Michael Taft: Even before the election has been officially announced, the debate has gotten off to a fairly dismal start. Yesterday, Labour’s Eamon Gilmore made the simple proposition that the target date for Maastricht compliance should be postponed until 2016. The reaction from Fianna Fail and Fine Gael has been extreme. You’d think Labour was proposing the end of capitalism as we know it.
Let’s get a grip on the real world. The IMF released an analysis of the Government’s four-year plan last December and assessed its potential to repair public finances. They found that by 2014, the deficit would be -5.1 percent of GDP (the Government is aiming for -2.8 percent). By 2015, it won’t be a whole lot better. The rate of deficit reduction slows to -4.8 percent. If this rate holds in subsequent years, Maastricht compliance won’t be achieved even by the end of the decade.
This shouldn’t be too surprising. The ESRI signalled that under a low-growth scenario, the deficit would still be below the Maastricht guideline by the end of decade.

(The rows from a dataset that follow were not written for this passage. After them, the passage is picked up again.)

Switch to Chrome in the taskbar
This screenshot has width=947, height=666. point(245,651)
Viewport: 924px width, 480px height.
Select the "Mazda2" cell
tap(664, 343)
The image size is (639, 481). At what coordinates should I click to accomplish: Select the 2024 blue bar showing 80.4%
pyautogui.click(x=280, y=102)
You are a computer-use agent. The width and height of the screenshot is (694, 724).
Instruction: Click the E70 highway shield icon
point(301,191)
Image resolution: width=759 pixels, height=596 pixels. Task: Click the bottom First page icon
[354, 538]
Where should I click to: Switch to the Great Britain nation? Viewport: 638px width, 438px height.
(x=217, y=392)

So all Labour is acknowledging is what everyone knows (though only a few will say so publicly).
Why is this happening? Because the weight of the austerity programme is crushing growth. The IMF projects average annual growth up to 2014 to be 2.1 percent compared to the Government’s 2.8 percent. This lower growth projection will result in stubbornly high unemployment – estimated to be 11 percent in 2015 by the IMF. This burden, along with sluggish income growth, undermines the targets in the Government’s four-year plan.

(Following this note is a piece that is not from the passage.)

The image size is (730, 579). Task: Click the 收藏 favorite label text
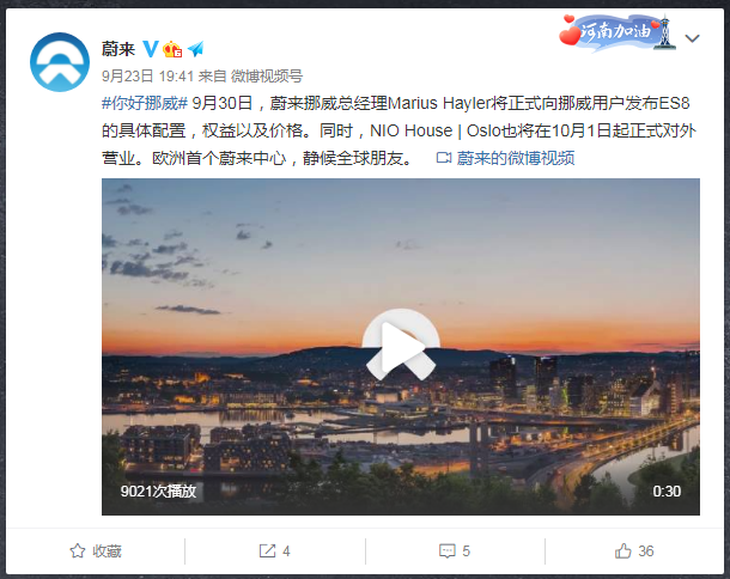tap(107, 551)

John McHale refers to this in a thoughtful article in the Sunday Business Post. He posits three conditions to achieving debt stabilisation and regaining market confidence. First, a credible deficit-reduction plan; second, assurance that there are no additional losses on our banks’ balance sheets, and third, that nominal GDP growth ‘evolve broadly in line envisioned in recent IMF, ESRI and government forecasts’.
Regarding the first, we don’t have such a plan (austerity, as we have seen in the past two years, only deflates income and growth, but not debt); regarding the second – the markets continue to be wary and only the most stringent tests will assure them. Regarding the third point, however, we have a problem as the IMF, ESRI and government forecasts are telling us different things. Here are the latest nominal growth projections over the next two years:
Government: 6.8 percent
ESRI: 4.2 percent
IMF: 4.0 percent
EU: 4.0 percent
The IMF and EU project that nominal GDP growth will be 40 percent less than what the Government is hoping for. The ESRI’s projection isn’t a whole lot better.

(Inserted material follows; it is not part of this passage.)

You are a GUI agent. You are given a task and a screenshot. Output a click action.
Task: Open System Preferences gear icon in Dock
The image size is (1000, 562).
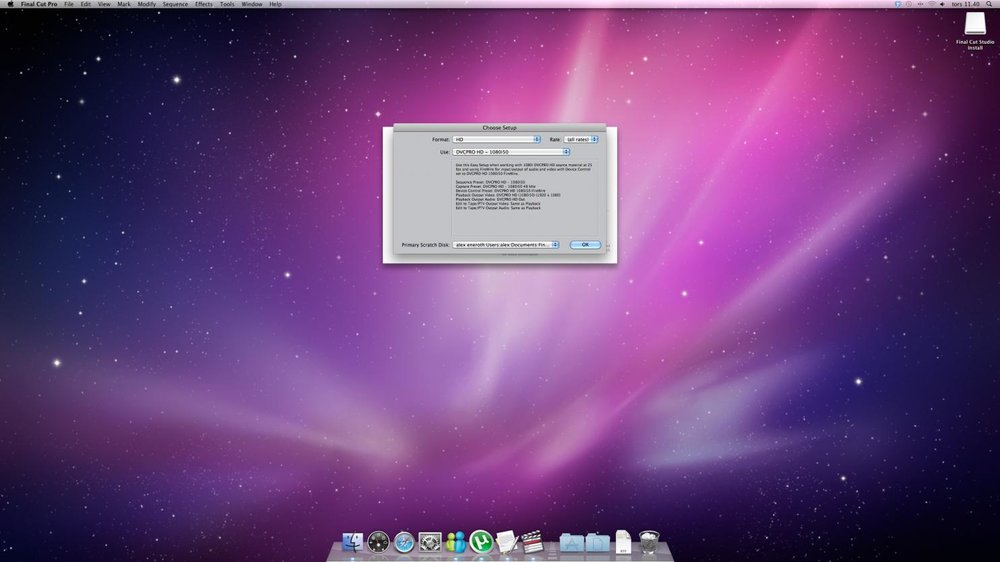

But when it comes to GNP – the driver of most tax revenue and, therefore, the key to deficit reduction - the gap between the forecasts widen considerably.
Government: 5.6 percent
EU: 1.2 percent
ESRI: 0.8 percent
IMF: 0.5 percent
Now we can see why both the EU and IMF projections show the Government’s four-year plan will fail. Anaemic growth and high unemployment is a sure-fire recipe for high deficits and rising debt.
So when Labour calls for the Maastricht target deadline be postponed until 2016, all they are doing is taking a realistic account of the actually existing economy. Indeed, under current policy that deadline won’t be reached even by then.
If the argument centres on deadlines then it will be a dismal debate. Instead, what we need is a debate over a substantial and sustained investment drive (the only means to create sustainable growth that will translate into deficit-reduction) and alternatives to austerity measures.
That debate has yet to start in earnest.